Creating linked wiki-documents in 1Writer

Linking between wiki-documents should work out of the box with 1Writer. But there’s one more use case. What if you want to create a new wiki page that is linked to from the current document (like you would do in vimwiki)? 1Writer’s JavaScript API has got you covered!

You can add the following script to your actions (tap the three dots in the bottom-left of any note and press the + button):

ui.input('Note name', '', 'Give it a fancy name', name => {
  const [start, end] = editor.getSelectedRange();
  editor.replaceTextInRange(start, end, `[${name}](${name})`);
  editor.newFile('', name);
});

Give it an appropriate name and symbol to your liking, then save it (“close”).
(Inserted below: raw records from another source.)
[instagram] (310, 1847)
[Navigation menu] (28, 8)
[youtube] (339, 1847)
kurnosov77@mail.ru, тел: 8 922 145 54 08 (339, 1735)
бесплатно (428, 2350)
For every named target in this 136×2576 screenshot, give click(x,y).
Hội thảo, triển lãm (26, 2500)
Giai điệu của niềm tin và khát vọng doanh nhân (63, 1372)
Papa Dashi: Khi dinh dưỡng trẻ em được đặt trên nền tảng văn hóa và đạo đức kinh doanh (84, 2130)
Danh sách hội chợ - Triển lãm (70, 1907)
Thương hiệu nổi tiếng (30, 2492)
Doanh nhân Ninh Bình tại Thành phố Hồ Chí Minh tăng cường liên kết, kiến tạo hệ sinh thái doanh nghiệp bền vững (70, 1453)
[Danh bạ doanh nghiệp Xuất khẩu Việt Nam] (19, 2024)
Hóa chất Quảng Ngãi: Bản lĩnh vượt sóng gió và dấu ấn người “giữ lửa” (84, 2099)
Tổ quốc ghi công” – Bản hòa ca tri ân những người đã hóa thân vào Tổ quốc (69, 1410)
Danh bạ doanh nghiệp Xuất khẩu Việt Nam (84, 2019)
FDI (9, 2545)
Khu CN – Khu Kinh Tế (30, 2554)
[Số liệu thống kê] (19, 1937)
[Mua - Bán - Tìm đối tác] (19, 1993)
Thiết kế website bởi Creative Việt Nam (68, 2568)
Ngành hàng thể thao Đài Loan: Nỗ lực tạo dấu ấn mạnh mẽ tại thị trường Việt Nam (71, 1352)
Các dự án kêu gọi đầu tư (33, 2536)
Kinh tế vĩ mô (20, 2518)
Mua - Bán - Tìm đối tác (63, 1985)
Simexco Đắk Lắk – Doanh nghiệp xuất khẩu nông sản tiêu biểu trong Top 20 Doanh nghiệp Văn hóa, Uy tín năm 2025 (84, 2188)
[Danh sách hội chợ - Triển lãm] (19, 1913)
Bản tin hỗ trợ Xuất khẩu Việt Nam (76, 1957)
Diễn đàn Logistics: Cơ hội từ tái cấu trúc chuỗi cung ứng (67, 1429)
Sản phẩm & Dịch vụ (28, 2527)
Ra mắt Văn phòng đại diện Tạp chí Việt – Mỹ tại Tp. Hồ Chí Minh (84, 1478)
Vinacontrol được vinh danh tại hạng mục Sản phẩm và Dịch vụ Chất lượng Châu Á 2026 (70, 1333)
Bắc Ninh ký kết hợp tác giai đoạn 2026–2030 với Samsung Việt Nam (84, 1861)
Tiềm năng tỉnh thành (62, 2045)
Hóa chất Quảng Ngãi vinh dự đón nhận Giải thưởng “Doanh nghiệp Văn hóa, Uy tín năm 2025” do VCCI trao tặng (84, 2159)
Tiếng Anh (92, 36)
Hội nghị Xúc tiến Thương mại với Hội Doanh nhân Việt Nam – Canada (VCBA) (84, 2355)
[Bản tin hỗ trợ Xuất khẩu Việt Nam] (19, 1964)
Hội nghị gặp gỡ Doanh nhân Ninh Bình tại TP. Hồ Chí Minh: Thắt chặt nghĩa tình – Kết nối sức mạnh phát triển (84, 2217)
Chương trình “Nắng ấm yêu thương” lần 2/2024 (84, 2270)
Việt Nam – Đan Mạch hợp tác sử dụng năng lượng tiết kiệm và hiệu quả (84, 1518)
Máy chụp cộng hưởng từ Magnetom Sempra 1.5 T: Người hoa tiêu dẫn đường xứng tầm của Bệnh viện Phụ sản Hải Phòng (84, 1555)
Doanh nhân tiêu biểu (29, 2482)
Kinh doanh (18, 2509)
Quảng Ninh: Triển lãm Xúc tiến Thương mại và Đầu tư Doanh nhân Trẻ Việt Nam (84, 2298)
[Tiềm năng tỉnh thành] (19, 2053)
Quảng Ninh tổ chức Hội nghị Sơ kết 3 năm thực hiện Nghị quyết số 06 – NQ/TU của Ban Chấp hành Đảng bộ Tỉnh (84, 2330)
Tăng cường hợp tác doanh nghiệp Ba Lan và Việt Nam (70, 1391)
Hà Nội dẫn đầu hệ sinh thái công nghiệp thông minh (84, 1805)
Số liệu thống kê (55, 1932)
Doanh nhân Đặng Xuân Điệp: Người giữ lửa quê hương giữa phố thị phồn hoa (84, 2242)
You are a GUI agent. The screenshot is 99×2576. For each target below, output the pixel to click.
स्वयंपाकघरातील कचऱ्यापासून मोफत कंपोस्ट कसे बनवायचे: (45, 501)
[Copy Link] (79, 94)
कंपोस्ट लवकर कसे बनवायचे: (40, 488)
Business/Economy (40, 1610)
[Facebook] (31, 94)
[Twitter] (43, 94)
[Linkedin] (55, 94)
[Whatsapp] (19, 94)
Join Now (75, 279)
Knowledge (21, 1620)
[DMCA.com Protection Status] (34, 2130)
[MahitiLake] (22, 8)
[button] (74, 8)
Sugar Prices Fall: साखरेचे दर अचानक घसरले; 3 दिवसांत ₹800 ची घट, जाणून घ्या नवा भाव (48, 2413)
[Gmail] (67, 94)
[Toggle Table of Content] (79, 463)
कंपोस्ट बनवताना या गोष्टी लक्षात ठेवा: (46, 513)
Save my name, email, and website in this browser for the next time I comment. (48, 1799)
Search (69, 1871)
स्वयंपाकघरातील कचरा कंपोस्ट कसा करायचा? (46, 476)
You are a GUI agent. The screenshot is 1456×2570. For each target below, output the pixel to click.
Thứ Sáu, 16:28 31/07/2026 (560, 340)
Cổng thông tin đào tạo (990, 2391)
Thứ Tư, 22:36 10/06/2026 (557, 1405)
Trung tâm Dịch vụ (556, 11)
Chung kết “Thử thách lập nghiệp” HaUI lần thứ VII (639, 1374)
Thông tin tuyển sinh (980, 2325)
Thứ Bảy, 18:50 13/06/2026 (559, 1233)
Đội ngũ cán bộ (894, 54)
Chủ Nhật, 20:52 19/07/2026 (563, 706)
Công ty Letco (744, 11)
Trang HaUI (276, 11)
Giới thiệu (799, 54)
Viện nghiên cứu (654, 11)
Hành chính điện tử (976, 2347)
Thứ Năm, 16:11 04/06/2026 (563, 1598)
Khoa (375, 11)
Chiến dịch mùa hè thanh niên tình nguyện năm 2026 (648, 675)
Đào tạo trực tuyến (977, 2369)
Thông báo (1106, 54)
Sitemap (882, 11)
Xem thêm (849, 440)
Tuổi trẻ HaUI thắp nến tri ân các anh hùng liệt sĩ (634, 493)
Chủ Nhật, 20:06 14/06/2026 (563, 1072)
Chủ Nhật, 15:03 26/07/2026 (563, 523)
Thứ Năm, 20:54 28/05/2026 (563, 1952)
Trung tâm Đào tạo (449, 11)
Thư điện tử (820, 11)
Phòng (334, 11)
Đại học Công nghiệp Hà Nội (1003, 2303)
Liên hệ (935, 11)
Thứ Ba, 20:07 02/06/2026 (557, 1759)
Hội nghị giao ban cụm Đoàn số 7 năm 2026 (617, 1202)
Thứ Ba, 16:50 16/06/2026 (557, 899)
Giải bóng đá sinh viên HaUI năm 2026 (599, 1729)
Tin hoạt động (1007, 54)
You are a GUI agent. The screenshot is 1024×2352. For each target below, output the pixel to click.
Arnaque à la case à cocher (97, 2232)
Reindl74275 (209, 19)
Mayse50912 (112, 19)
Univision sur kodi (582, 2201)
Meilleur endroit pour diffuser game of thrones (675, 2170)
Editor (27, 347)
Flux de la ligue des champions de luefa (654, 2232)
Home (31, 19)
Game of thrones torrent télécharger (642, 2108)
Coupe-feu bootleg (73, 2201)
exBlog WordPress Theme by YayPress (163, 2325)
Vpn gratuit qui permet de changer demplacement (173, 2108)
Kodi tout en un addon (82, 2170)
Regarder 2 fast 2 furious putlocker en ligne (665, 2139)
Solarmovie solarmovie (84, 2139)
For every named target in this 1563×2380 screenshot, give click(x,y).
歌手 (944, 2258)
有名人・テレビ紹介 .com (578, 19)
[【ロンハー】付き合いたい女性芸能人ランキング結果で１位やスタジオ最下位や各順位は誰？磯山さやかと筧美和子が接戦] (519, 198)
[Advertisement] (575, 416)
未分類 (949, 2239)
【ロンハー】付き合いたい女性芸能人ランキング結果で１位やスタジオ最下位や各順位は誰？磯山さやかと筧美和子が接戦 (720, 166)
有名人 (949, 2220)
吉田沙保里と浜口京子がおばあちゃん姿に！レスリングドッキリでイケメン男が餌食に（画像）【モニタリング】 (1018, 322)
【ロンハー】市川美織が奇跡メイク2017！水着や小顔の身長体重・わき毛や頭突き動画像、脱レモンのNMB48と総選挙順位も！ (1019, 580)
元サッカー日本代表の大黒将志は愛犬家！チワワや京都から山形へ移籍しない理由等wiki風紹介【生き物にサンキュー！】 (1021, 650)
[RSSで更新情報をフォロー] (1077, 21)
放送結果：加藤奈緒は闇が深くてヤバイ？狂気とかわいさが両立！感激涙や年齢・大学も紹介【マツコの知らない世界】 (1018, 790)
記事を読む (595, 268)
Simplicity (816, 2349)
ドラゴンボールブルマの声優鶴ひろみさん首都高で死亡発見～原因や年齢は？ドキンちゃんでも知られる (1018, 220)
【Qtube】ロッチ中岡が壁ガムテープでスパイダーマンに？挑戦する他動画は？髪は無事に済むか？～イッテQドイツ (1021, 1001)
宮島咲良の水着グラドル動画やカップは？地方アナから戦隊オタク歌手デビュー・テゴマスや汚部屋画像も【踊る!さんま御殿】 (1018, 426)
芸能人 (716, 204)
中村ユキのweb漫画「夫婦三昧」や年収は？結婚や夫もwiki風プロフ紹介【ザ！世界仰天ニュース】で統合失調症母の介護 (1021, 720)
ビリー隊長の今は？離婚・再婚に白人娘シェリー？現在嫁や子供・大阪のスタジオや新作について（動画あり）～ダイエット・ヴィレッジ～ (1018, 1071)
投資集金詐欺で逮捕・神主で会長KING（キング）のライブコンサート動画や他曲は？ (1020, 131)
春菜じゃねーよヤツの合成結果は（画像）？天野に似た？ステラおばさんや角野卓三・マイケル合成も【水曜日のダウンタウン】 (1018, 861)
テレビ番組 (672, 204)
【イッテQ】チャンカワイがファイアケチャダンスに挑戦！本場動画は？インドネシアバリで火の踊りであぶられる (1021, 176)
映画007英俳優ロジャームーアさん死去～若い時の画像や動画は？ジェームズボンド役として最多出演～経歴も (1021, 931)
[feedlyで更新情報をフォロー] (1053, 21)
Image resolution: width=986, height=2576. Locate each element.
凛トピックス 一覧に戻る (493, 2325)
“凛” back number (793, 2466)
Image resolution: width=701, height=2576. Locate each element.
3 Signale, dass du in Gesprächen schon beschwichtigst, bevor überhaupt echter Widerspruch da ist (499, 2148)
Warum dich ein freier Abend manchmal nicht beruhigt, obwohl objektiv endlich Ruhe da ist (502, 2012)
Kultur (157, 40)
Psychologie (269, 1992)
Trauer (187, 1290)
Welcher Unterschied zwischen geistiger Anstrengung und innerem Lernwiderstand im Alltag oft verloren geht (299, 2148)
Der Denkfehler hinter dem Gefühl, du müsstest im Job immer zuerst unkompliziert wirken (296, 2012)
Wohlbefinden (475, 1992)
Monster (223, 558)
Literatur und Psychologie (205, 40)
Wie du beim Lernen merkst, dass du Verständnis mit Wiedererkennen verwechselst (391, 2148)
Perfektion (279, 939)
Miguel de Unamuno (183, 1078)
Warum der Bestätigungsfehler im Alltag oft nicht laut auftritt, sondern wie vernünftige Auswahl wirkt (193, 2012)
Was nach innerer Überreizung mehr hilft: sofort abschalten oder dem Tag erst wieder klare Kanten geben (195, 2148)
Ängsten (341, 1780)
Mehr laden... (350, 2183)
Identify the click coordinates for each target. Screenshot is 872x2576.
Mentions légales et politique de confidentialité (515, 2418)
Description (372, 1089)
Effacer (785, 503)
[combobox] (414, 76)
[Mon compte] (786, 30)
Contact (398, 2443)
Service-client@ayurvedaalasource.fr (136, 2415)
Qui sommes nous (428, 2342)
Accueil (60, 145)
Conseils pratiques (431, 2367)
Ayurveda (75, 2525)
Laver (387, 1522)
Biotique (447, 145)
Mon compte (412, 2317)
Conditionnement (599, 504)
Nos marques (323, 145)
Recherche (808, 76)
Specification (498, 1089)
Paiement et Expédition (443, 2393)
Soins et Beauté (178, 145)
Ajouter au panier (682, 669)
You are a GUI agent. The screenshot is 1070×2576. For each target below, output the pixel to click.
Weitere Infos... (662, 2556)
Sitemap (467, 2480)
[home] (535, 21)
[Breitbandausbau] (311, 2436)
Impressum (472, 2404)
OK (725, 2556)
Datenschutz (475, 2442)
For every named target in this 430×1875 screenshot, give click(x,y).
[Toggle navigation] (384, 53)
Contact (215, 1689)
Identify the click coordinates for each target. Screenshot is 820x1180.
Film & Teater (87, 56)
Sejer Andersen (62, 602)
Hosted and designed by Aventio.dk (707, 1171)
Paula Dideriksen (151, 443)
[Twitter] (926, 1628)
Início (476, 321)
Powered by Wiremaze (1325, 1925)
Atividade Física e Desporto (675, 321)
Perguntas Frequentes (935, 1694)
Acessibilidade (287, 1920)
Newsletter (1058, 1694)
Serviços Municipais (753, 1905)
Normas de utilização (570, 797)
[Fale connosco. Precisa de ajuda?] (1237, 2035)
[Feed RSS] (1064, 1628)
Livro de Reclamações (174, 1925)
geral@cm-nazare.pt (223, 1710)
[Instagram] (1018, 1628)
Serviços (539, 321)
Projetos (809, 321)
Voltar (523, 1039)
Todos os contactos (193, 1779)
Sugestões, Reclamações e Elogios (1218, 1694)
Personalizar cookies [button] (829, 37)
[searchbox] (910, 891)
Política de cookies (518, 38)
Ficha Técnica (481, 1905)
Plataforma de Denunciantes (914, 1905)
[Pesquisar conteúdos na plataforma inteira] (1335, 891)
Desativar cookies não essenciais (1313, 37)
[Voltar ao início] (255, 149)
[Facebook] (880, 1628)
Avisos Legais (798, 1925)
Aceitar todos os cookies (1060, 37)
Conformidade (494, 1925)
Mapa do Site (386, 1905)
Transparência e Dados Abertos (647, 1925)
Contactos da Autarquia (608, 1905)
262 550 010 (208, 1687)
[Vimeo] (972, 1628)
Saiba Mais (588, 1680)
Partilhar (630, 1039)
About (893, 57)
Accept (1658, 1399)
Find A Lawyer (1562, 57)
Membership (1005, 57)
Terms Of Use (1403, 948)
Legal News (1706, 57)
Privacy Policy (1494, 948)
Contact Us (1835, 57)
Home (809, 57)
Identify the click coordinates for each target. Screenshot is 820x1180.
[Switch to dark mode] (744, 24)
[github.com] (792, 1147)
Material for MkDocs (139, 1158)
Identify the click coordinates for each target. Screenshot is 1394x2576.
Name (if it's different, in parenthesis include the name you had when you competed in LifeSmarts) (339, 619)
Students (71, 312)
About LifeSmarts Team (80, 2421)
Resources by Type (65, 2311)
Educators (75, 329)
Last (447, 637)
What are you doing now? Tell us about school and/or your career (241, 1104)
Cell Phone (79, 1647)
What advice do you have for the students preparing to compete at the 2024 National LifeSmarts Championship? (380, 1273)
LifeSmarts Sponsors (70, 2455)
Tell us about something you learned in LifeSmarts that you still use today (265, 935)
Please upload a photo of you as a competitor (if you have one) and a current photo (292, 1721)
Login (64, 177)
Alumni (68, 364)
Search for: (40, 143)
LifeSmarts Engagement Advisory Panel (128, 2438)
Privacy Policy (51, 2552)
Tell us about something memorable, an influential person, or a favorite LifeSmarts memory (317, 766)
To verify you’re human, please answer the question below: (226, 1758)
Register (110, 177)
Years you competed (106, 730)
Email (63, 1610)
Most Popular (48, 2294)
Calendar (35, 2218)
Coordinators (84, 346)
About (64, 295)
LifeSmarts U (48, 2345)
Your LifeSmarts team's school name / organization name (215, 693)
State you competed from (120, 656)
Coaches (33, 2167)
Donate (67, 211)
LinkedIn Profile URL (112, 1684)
Now, from any note you can press the three dots again, tap this action, type in a name (e.g. “My new note”) and it will create a vimwiki type reference to a newly created document:

[My new note](My new note)

The filename will be My new note.md. You can adjust this as well in the script above.

Importing from Bear

Let’s assume we’re comfortable with this setup and want to migrate all of our notes from Bear. That’s actually very easy! Select all of your notes (cmd+A) and select “Export notes” from the “File” menu. Now select the folder you created earlier in this process and all of your notes will be exported there (you can also choose to export images which will create subfolders for every image). Personally I like to start from a clean slate here, so I put all of the notes I exported directly into an “archive” folder. I’m moving notes out of there as I go.

Alright! I hope I could tell you some new things in this post. Let me know if this workflow works for you and especially if you have suggestions to improve it.